#### [PROMPT]
Of the lines below, copy those that hold the word "chevron".

#### [GIVEN RECORDS]

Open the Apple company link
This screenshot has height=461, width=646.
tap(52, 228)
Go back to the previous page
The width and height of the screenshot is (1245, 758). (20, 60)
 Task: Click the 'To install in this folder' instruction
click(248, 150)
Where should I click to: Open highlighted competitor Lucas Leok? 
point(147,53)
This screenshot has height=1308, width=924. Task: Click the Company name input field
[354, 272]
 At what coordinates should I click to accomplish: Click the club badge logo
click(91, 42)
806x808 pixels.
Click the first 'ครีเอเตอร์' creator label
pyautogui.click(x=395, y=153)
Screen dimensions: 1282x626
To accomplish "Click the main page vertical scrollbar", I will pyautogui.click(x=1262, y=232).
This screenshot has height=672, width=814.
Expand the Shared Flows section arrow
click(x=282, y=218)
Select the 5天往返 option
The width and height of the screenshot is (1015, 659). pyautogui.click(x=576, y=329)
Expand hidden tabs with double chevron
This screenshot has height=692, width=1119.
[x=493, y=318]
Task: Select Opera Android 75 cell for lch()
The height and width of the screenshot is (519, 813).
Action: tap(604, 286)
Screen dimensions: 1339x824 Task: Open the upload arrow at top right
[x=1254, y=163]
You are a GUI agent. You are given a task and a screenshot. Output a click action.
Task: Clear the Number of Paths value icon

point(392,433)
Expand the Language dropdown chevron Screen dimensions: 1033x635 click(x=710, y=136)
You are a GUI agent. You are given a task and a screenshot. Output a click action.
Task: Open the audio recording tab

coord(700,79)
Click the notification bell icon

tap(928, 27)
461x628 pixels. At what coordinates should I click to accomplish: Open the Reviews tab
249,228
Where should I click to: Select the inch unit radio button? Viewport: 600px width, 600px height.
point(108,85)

#### [TASK RESULT]
Expand hidden tabs with double chevron
Expand the Language dropdown chevron Screen dimensions: 1033x635 click(x=710, y=136)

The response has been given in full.